Mary would quickly become an object of worship in her own right. The first recorded prayer to the Virgin dates from about 390 b.c.e.; her cult reached its height around the 16th century. In popular worship, however, Mary may have lost her virginal status. She has often been given the attributes of pagan mother goddesses, all who came before Mary. Mary’s most striking pagan metamorphosis, however, occurs within the orthodox doctrine, because she is identified with the Church, and the Church is the bride of Christ. In that way, like many other goddesses that preceded her, Mary becomes the bride in an incestuous marriage with her own son. She is regarded as an ideal of feminine perfection but the church has never used Mary to represent women, but rather to shame them in comparison.

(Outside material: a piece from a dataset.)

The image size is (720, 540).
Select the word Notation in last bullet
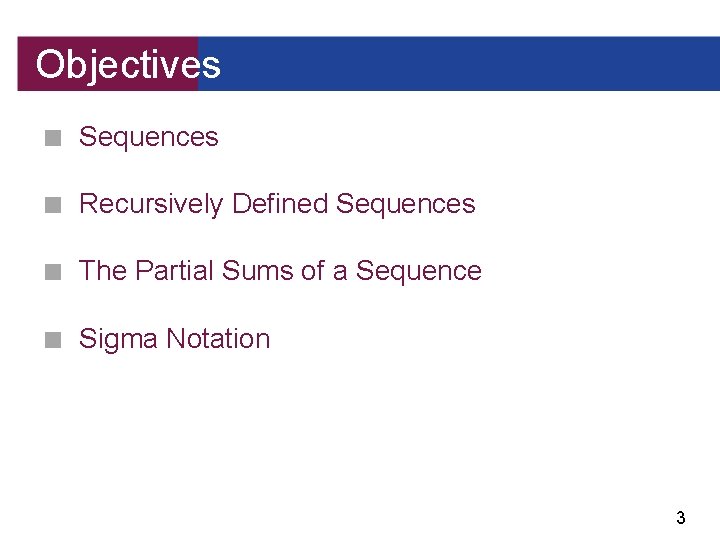point(218,338)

As the patroness of priests and guardian of their celibacy, some seminarians may still be urged to think of Mary if they have lustful thoughts, continuing a centuries-old tradition of sublimating desire in an unattainable fantasy.

Christianity has always had a love/ hate relationship with whores. At the beginning of the 16th century Pope Julius II was said to have established a Church brothel in Rome (based on a earlier model) where the inhabitants spent their time at religious duties when they were not working “the stroll.”

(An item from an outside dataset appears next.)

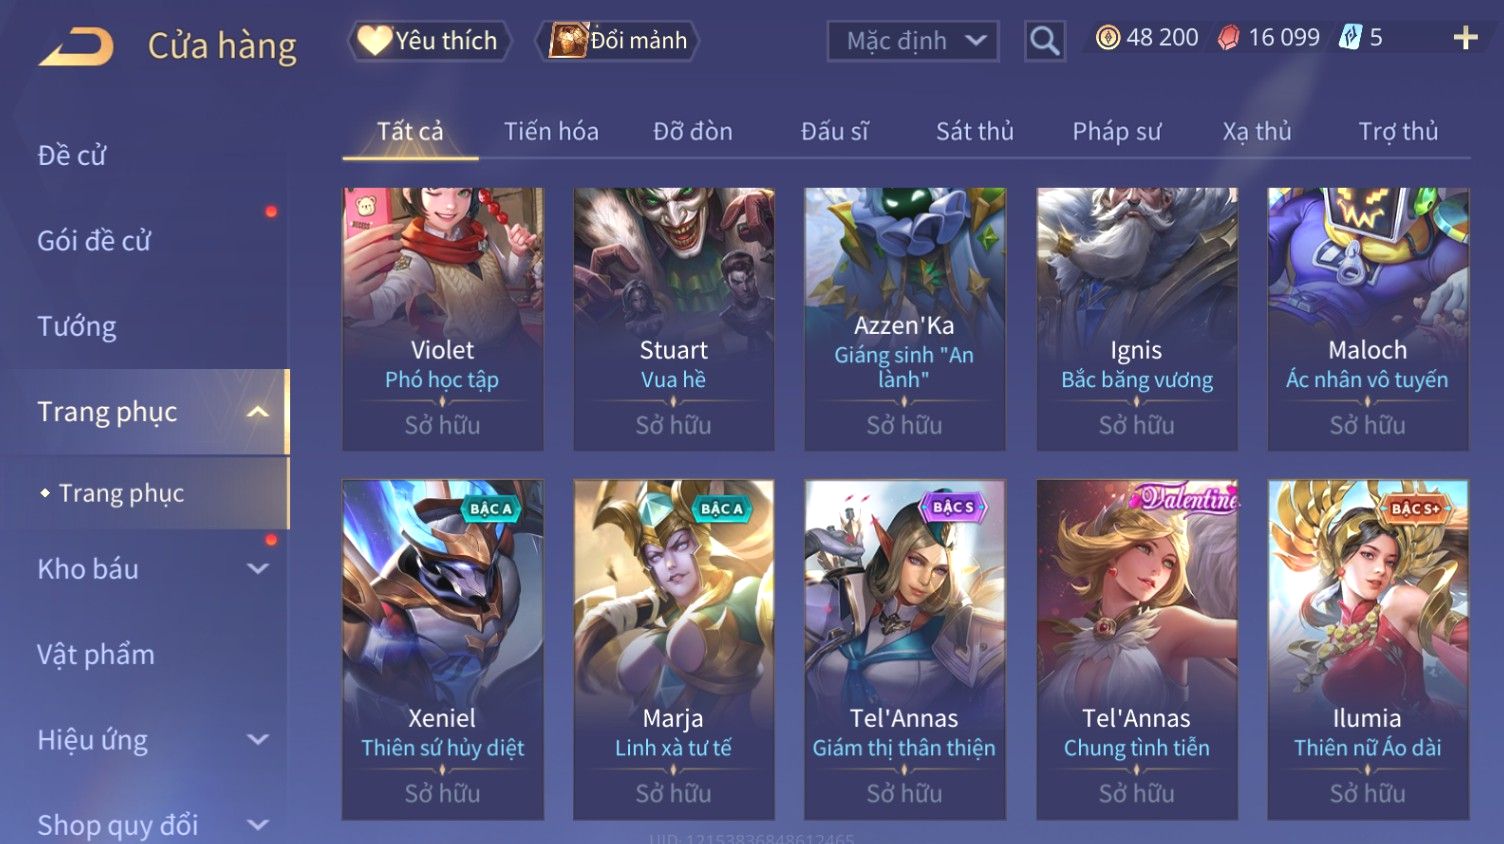Click the red gem currency icon
Viewport: 1504px width, 844px height.
(x=1229, y=38)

To the medieval Church, unmarried women were either virgins or whores, and the cult of that other Mary, Mary Magdalene, grew alongside that of the Virgin Mary. As a prostitute (bad girl!) who was redeemed, and who eventually became a saint (good girl!), the figure of Mary Magdalene served to emphasize the equation of women to sin, while at the same time holding out the promise of salvation to those who did penance. You see this dynamic at work in Tyler Perry's films, which are merely contemporary refashioning of medieval morality plays.

Magdalene is actually a conflation of at least three different biblical figures, who in the Orthodox Greek Church still have their respective feast days: Mary Magdalene herself, a woman from whom seven demons were exorcised by Jesus, and to whom he first appeared after his resurrection; Mary of Bethany, the sister of Lazarus, who bathes Christ’s feet in ointment; and an unspecified “sinner” – not explicitly a prostitute – who bathes Christ’s feet or head in ointment in three gospels.

The image of Magdalene also became confused with that of a Mary in Egypt, who made a pilgrimage to the Holy Land in the 4th century by working her passage as a ship’s prostitute. In Jerusalem, she repented and became a hermit. Throughout Christian history, many similar figures have entered the canon as, one historian wrote, “beauty consuming itself like incense burned before God in solitude far from the eyes of men became the most stirring image of penance conceivable.”